La machine à conformisme

Nous sommes dans un pays désespérément jacobin, pour qui la réglementation reste la seule perspective de management. Les raisons du Législateur sont souvent excellentes, mais la méthode crée des ravages à force de privilégier la contrainte sur l'initiative.

Par la grâce des contacts permis par Internet, j'ai reçu cette semaine le document officiel budgétaire d'une ville de 30 000 habitants du Québec. Rien à voir avec un budget en M14, une simplicité déconcertante, la différence est éloquente : 29 pages lisibles.

La "brique", c'est-à-dire le document budgétaire utilisé en interne par la même collectivité de l'Outaouais est certes un peu plus volumineux, et notons qu'on y trouve beaucoup de texte en commentaires des chiffres.

Le chemin interminable

Il y a une quinzaine de jours, Y Nicolin, député de la Loire, a déposé une proposition de loi au bureau de l'Assemblée Nationale tendant à instaurer un contrôle financier par les experts comptables dans les collectivités locales.

Rappelons, une nouvelle fois, que les commissaires aux comptes certifie la sincérité et la fidélité des comptes au moment de la présentation du compte de résultat devant l'assemblée générale, alors que le contrôle de légalité n'engage pas la responsabilité du Préfet et que le contrôle des chambres régionales des comptes s'exerce avec des années de décalage. Ajoutons que les comptes présentent toujours une annexe explicative sur les points particuliers ou exceptionnels. Les différences entre le public et le privé ne justifient certainement pas la différence de méthode à ce niveau, au détriment de la transparence du service public.

Lorsque l'on se saisit de l'instruction comptable en 4 tomes et 2 volumes, on plie sous la masse. En trois ans, trois versions. La complexité et les changements sans fin irritent les services municipaux et les élus locaux. Des meilleurs intentions à la transparence financière due aux citoyens, le chemin paraît décidément bien long. Interminable. L'Etat est-il capable de mener une réforme ? Il y a incontestablement un problème de méthode.

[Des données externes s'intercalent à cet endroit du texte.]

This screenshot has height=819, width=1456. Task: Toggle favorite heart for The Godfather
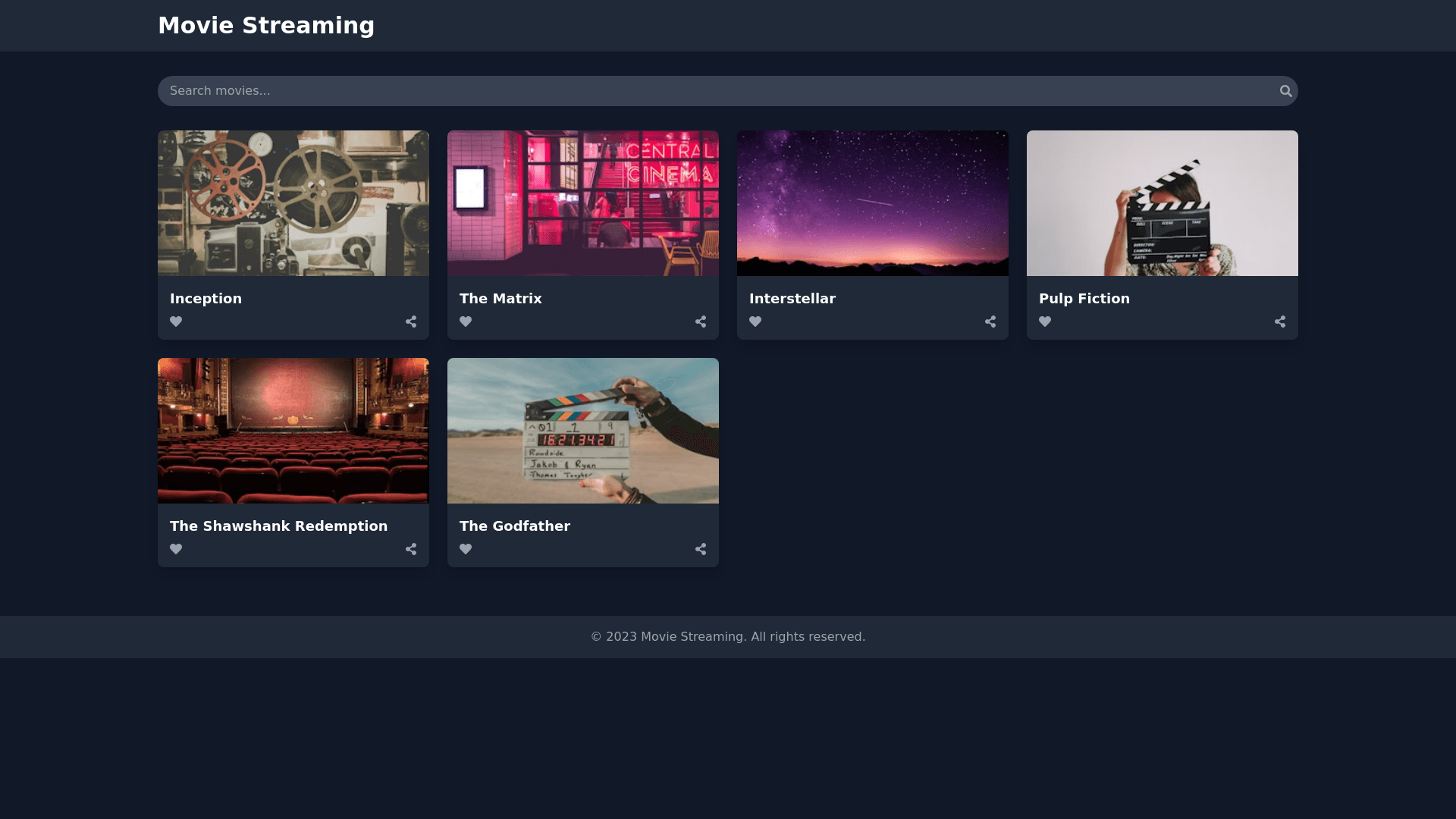466,549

On sait bien que les comptes locaux doivent être améliorés. Mais faut-il procéder par une réglementation toujours plus complexe, toujours plus détaillée ? On semble avoir oublié que la transparence ne se décrète pas totalement. Le cadre de la M14 produit un ensemble de contraintes qui amène à se préoccuper davantage de réglementation que de gestion.

Le minimum légal pour seul horizon

Nombre de villes ont choisi de pratiquer la triple imputation : compte en nature, compte fonctionnel et compte analytique. La comptabilité analytique est au moins parfaitement autonome dans la conception et il faut souligner le mérite des collectivités qui s'y investissent dans la durée. Le risque d'une réglementation complexe et instable est de mobiliser l'énergie au détriment de la gestion réduisant la comptabilité à un exercice formel sans lien efficient entre les données financières et la décision.

Il y a peu, j'étais une petite ville de 15 000 habitants, le Maire téléphone à son directeur des ressources humaines pour avoir un exemplaire du bilan social de 1997. Pour la première fois, au 1er juillet 1998, les communes de plus de 3 500 habitants ont dû élaborer un tel rapport. Là encore très codifié dans sa forme. Le Maire s'enquiert de savoir où en est celui de 1998. « Ah, mais on n'en fait un que tous les 2 ans !» s'entend-il répondre.

En effet, l'obligation est de produire ce rapport au moins une fois tous les deux ans. Nous voilà au cœur de l'effet pervers : plus de réflexion, plus de démarche gestionnaire, on s'aligne sur le minimum légal qui consomme toute l'énergie et cela ne fait même pas l'objet de discussion.

Certaines avaient pris l'initiative de produire un bilan social avant toute obligation réglementaire. Elles étaient trop rares, il est vrai. Celles-ci ont dû revoir la forme pour se conformer. Le résultat du système est bien là : le conformisme.